The bending inevitably produces a deformation of a volume element in the crystal, which changes the spacing and the direction of diffraction planes throughout the crystal. Both changes affect the focus on the Rowland circle. The focusing properties of a bent Laue crystal have been extensively discussed by Suortti & Thomlinson (1988 ) and Suortti et al. (1994 ) for an elastically isotropic crystal, and by Schulze et al. (1998 ) for an anisotropic crystal. For the isotropic crystal case, Suortti et al. (1994) present the relation between the minimum focal width and the crystal thickness for a parallel and narrow beam of white X-rays. However, no expression is given for the focal width of monochromatic X-rays diverging from a point source. Here, we briefly describe this in connection with the resolution of the spectrometer.

● **Jobs**:
1) Write out the passage on bent Laue crystals between "The bending inevitably" and "of the spectrometer.", inclusive.
2) List every published work that the passage on bent Laue crystals cites, with its authors and year.
The listing that follows comes from a different source than the passage on bent Laue crystals.

● **Listed entries**:

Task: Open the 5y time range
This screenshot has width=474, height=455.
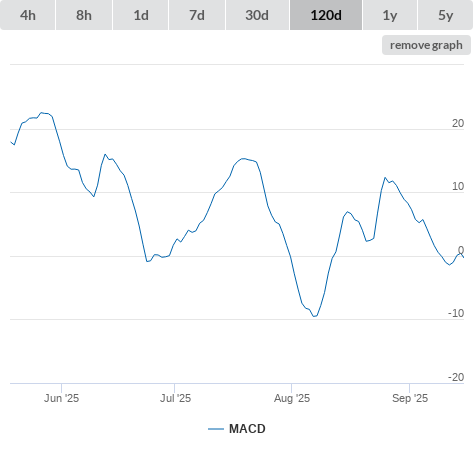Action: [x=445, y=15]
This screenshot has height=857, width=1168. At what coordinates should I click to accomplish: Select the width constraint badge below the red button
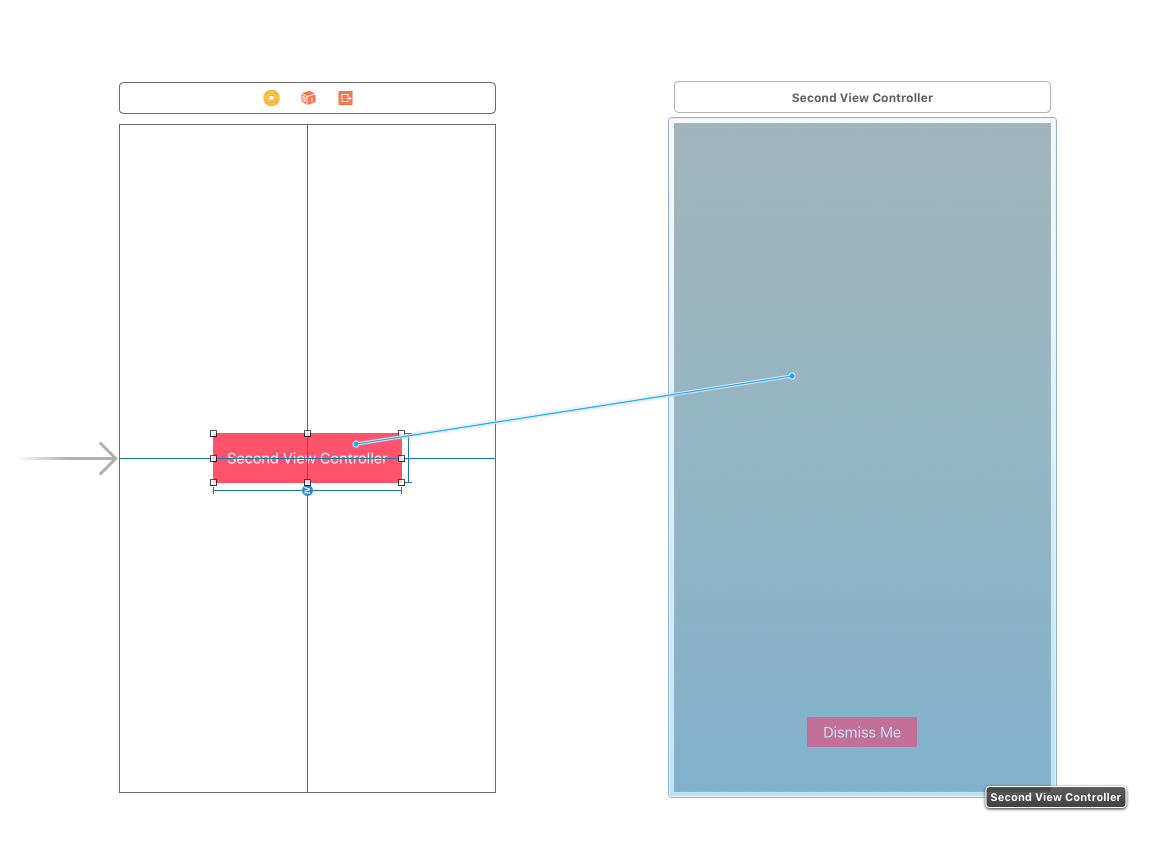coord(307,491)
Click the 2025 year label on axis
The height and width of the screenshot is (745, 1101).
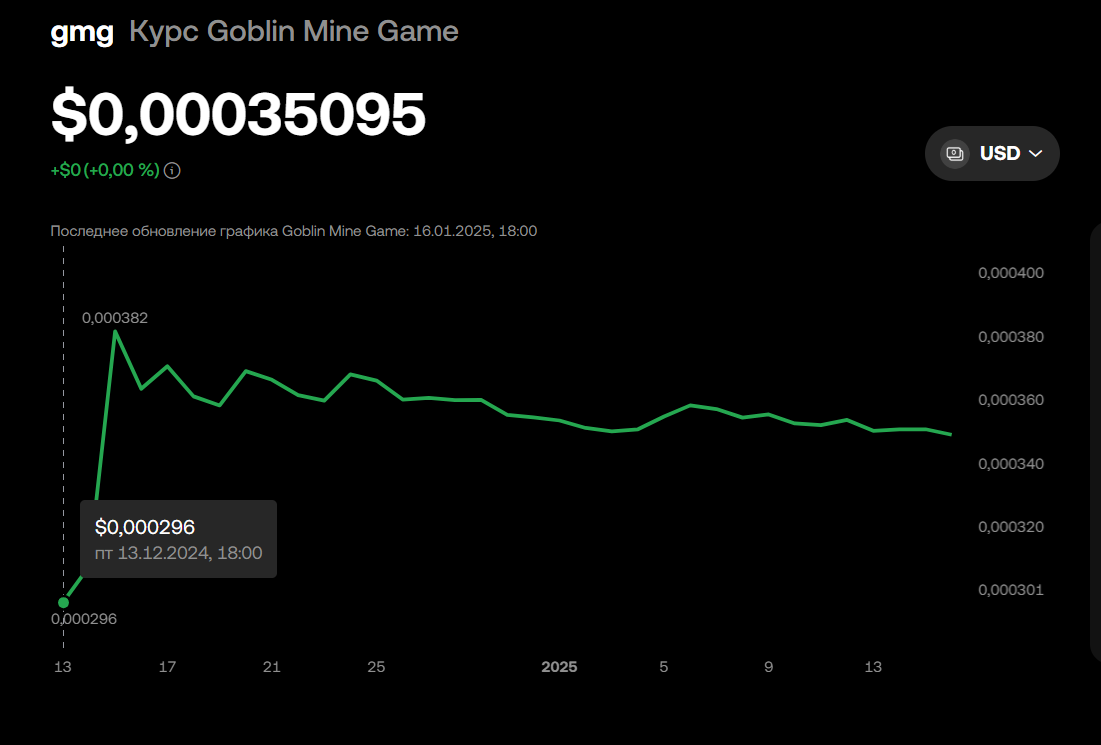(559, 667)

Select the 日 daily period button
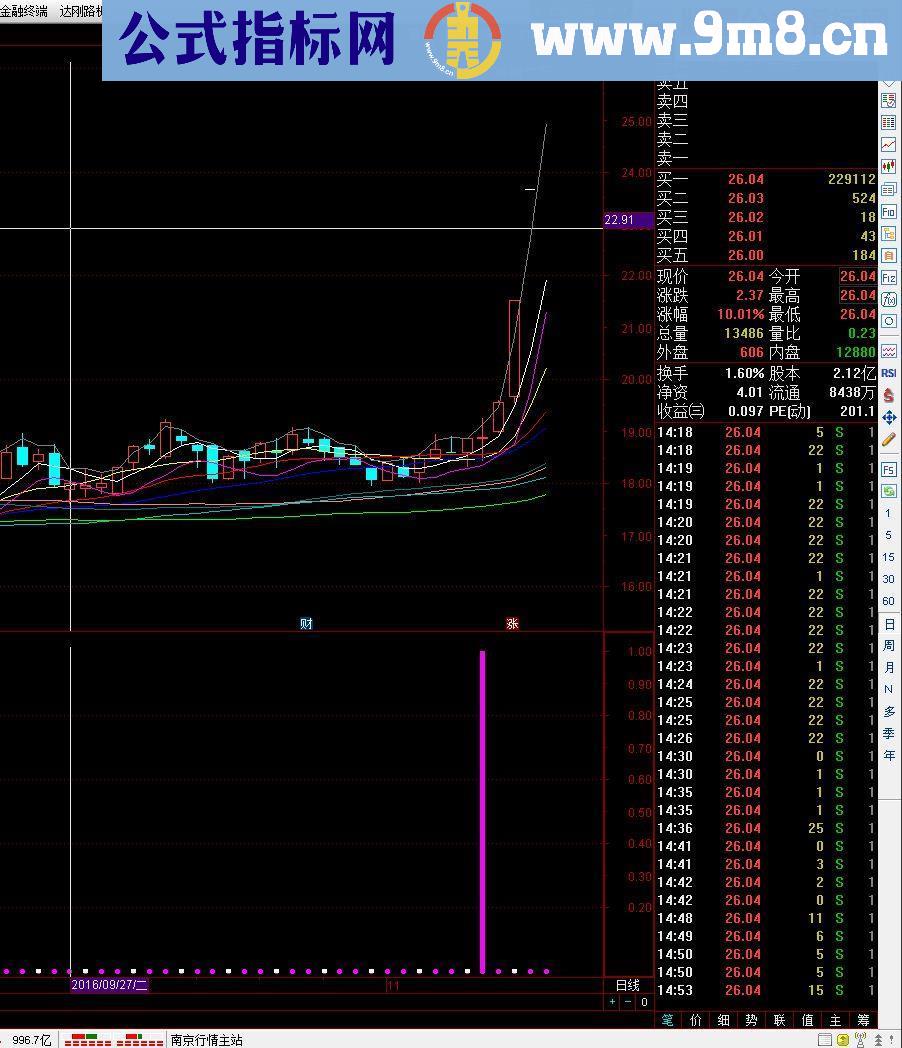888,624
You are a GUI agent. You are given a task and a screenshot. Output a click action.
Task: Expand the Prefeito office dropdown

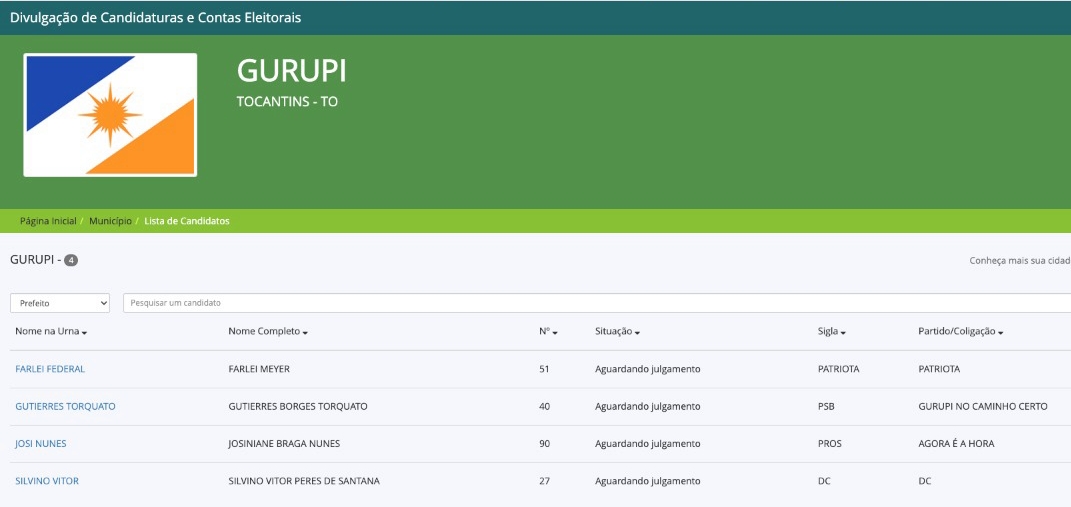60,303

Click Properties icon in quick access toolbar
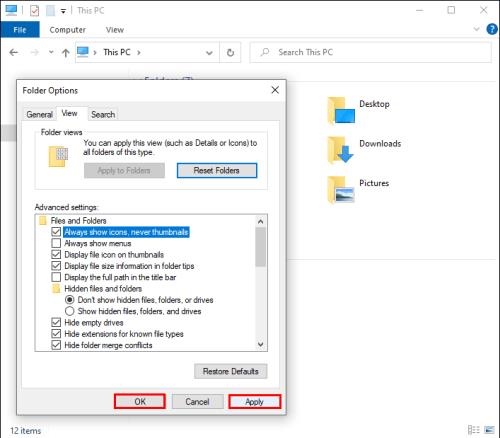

● **Replies**:
1)
The bending inevitably produces a deformation of a volume element in the crystal, which changes the spacing and the direction of diffraction planes throughout the crystal. Both changes affect the focus on the Rowland circle. The focusing properties of a bent Laue crystal have been extensively discussed by Suortti & Thomlinson (1988 ) and Suortti et al. (1994 ) for an elastically isotropic crystal, and by Schulze et al. (1998 ) for an anisotropic crystal. For the isotropic crystal case, Suortti et al. (1994) present the relation between the minimum focal width and the crystal thickness for a parallel and narrow beam of white X-rays. However, no expression is given for the focal width of monochromatic X-rays diverging from a point source. Here, we briefly describe this in connection with the resolution of the spectrometer.

2)
Suortti & Thomlinson (1988)
Suortti et al. (1994)
Schulze et al. (1998)